[MRCA] WWI Signal Corps Film
Ray Fantini
RAFANTINI at salisbury.edu
Fri May 1 09:41:50 EDT 2020
Trivia, During the Civil War the Signal Corps was not responsible for telegraph communications. All telegraph communications and construction was under the Quartermasters Department with only the highest ranking personal receiving commissions in the newly formed U.S. Military Telegraph Corps. All if not most of the operators were civilian employees and not recognized for there service until 1897.
The Signal Corps was primarlery involved with building signal towers and using flags or at night signal rockets to provide battlefield communications.

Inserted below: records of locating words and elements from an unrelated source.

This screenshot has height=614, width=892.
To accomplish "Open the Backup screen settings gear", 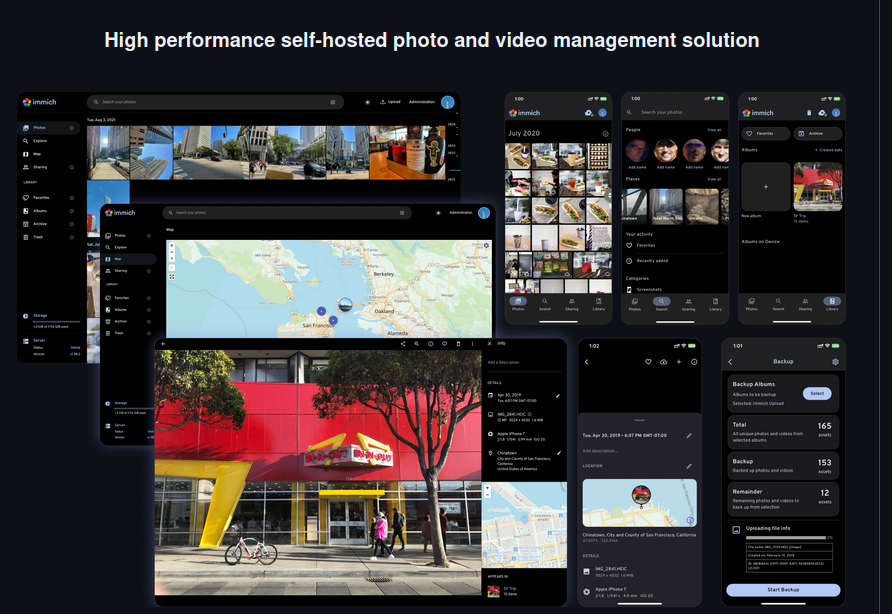I will tap(836, 362).

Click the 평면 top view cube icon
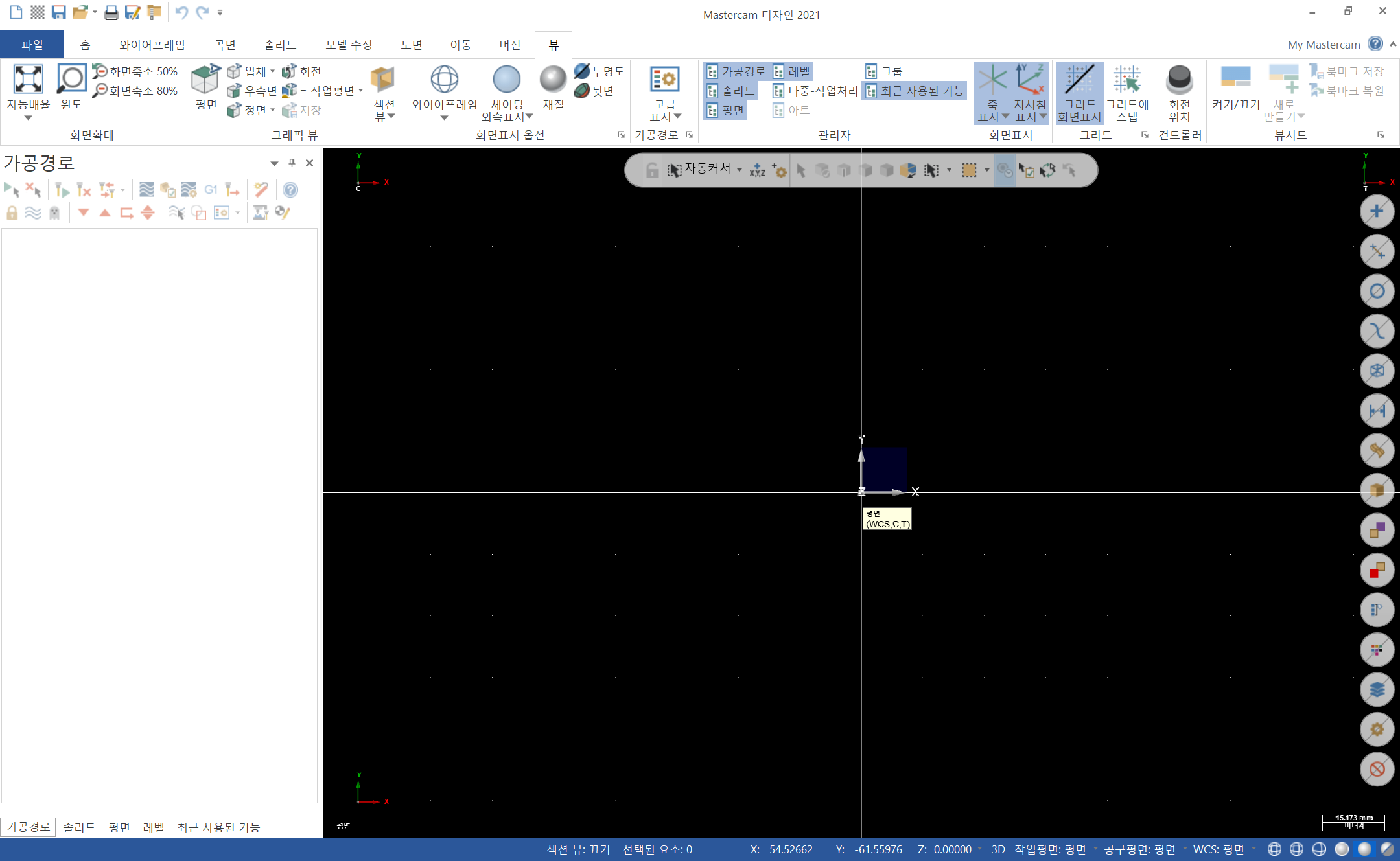(205, 80)
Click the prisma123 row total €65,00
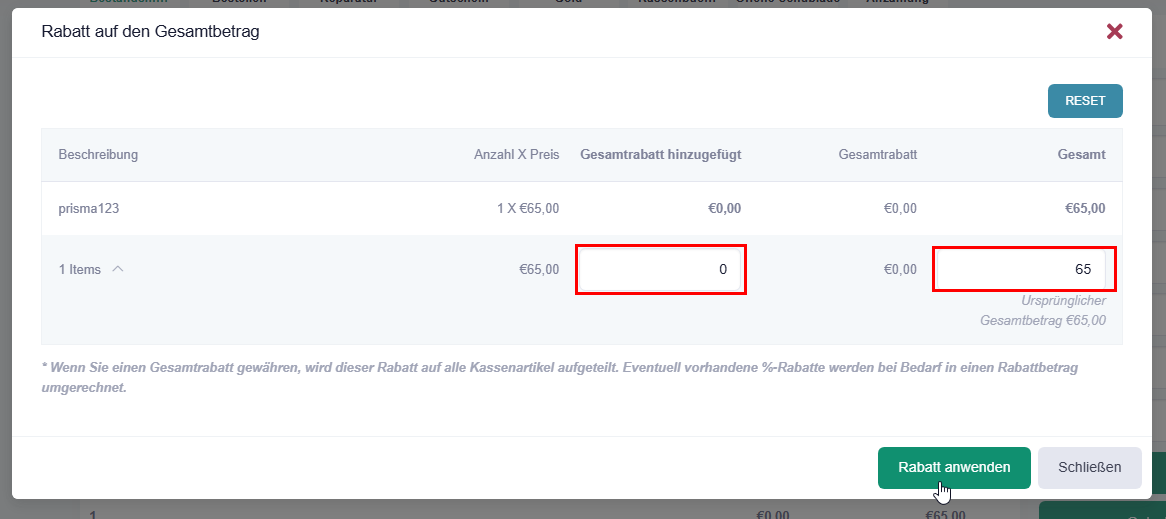This screenshot has width=1166, height=519. click(1085, 209)
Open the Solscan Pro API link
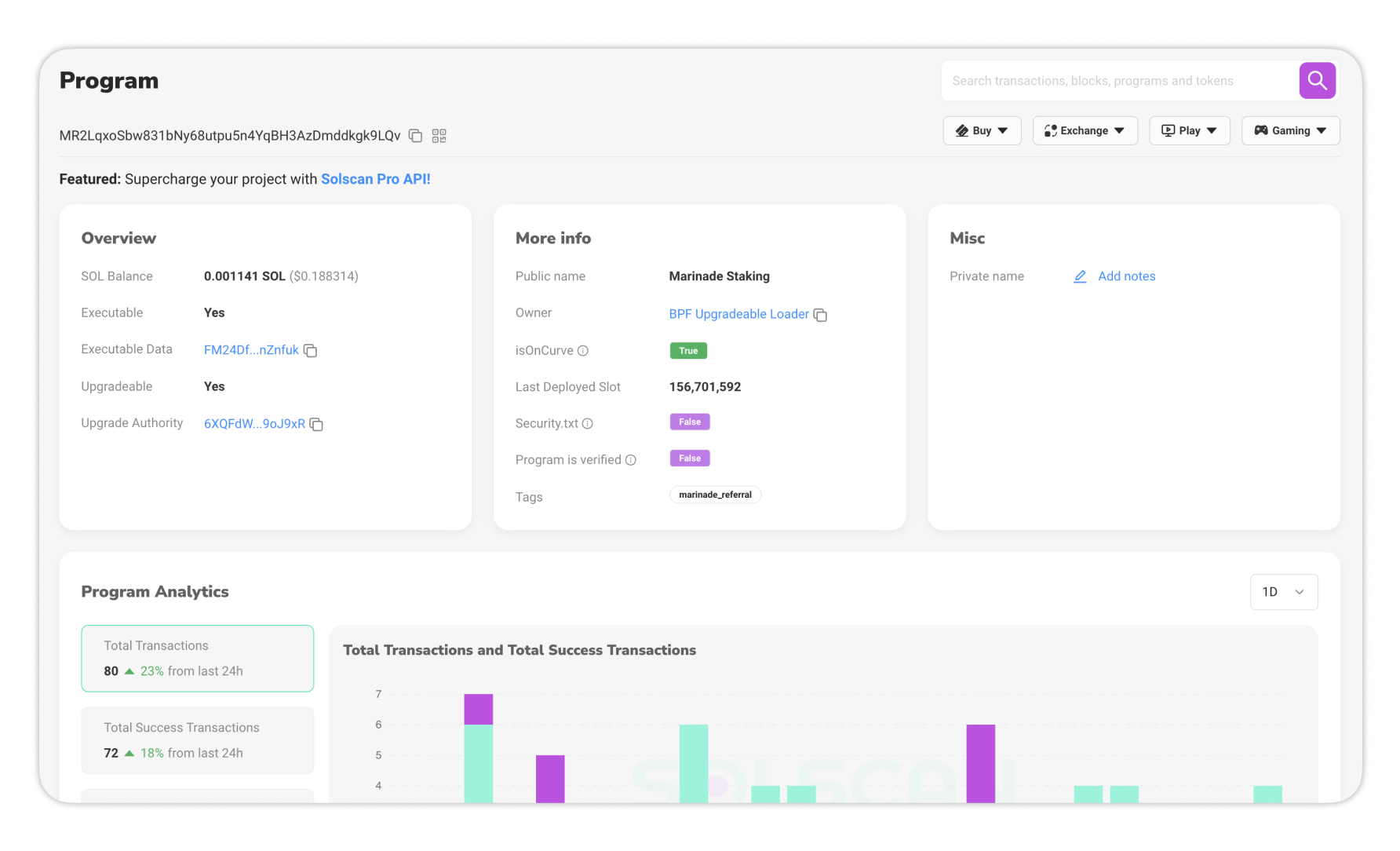This screenshot has width=1400, height=851. tap(376, 179)
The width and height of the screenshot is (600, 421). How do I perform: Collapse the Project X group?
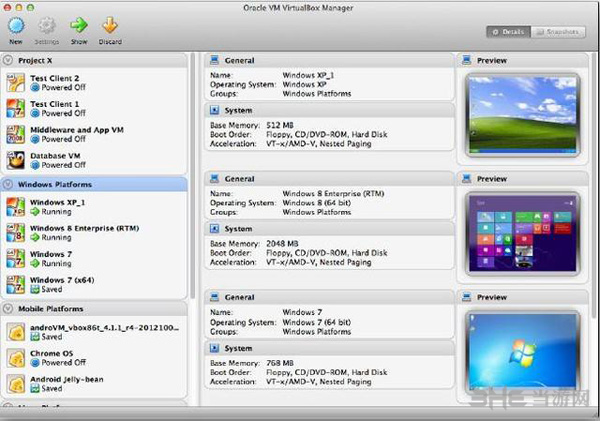tap(9, 60)

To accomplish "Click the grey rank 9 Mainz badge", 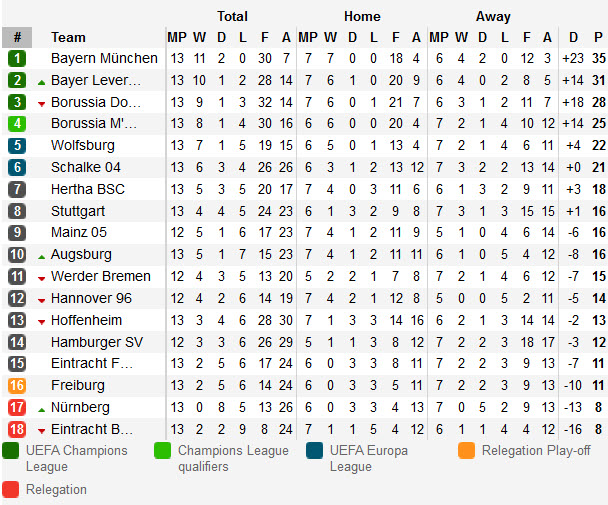I will (x=17, y=233).
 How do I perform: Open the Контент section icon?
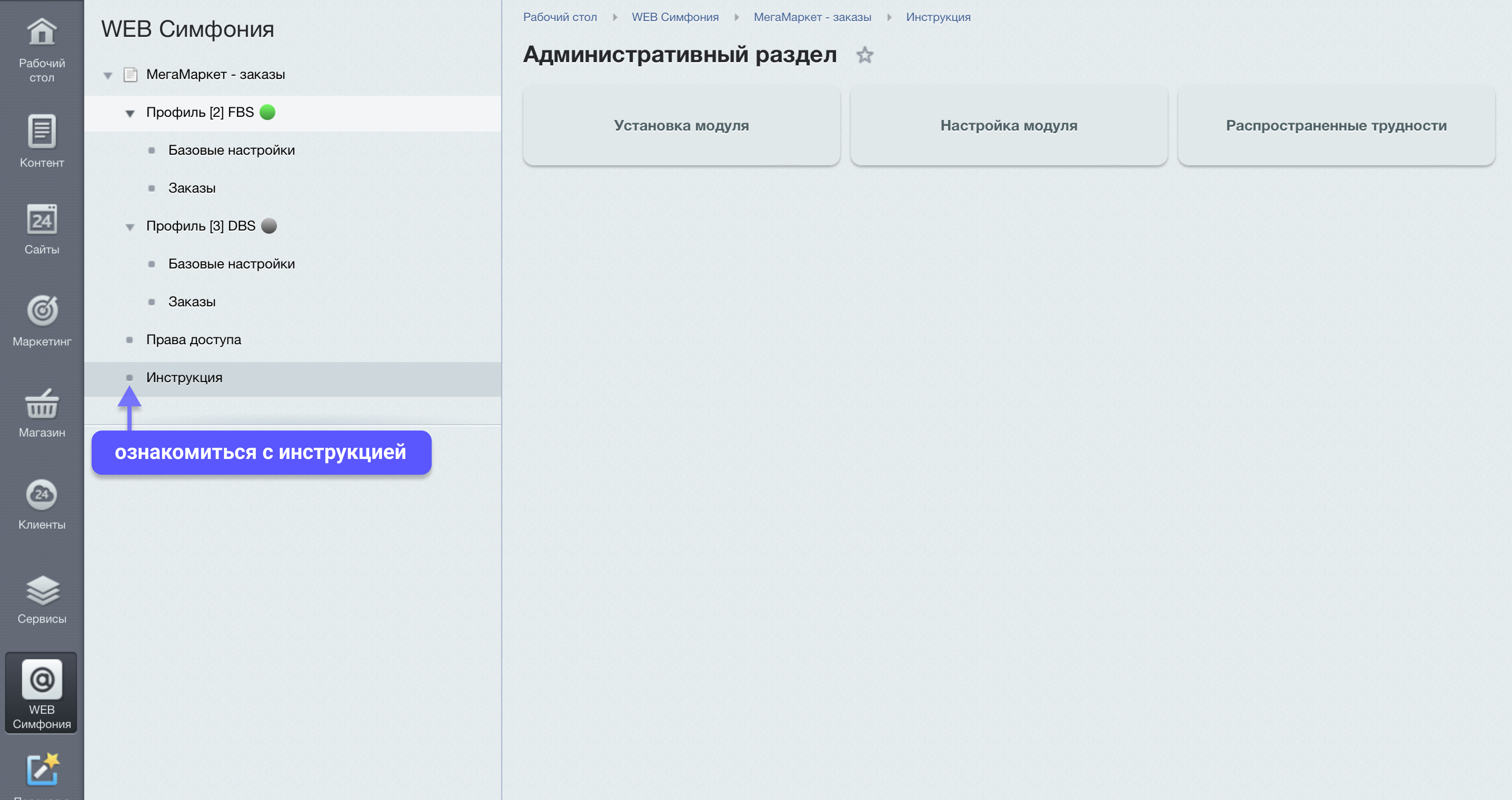pos(42,132)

More Trivia, Telegraph circuits were series string signal wire with a battery and ground on each end. If you were along the wire at any point your key and sounder were in series with the rest of the circuit. That’s why there is a shorting bar on old telegraph keys because if you were not sending you had to short your key or else the rest of the circuit would be open and not work. To get additional rang from the circuit you would add additional batteries with the line sometimes getting up to hundreds of volts. So often there was a relay used between the key and the line to isolate the high voltage of the line.
Ray F/KA3EKH
________________________________
From: mrca-bounces at mailman.qth.net <mrca-bounces at mailman.qth.net> on behalf of ersmar at verizon.net via MRCA <mrca at mailman.qth.net>
Sent: Thursday, April 30, 2020 9:56 PM
To: Al Klase <ark at ar88.net>; Ken Krausgill <ken.krausgill at verizon.net>; 'Military Radio Collectors Association' <mrca at mailman.qth.net>
Subject: Re: [MRCA] WWI Signal Corps Film
Signal Corps also was the Wright brothers first customer. SC purchased a couple of the original designs and test flew them in the DC area.
73 de
Gene Smart AD3F
Sent from my Verizon HTC Smartphone
----- Reply message -----
From: "Al Klase" <ark at ar88.net>
To: "Ken Krausgill" <ken.krausgill at verizon.net>, "'Military Radio Collectors Association'" <mrca at mailman.qth.net>
Subject: [MRCA] WWI Signal Corps Film
Date: Thu, Apr 30, 2020 8:25 PM
Hi Ken,
The Signal Corps was the Army's IT department since about 1861. They trained photographers and cinematographers.
AQl
On 4/30/2020 7:36 PM, Ken Krausgill wrote:
That’s fantastic Al, thank you for sending it out to us!
Super clean footage too!
Ken
KD2GFM
From: mrca-bounces at mailman.qth.net<mailto:mrca-bounces at mailman.qth.net> [mailto:mrca-bounces at mailman.qth.net] On Behalf Of Al Klase
Sent: Thursday, April 30, 2020 1:32 PM
To: Military Radio Collectors Association <mrca at mailman.qth.net><mailto:mrca at mailman.qth.net>
Subject: [MRCA] WWI Signal Corps Film
Folks,
I stumbled upon a film on the National Archive site of Signal Corps Training in 1918. Of course it's silent, and it's just a collection of clips without much information. I've added some comments, identifying what things I could.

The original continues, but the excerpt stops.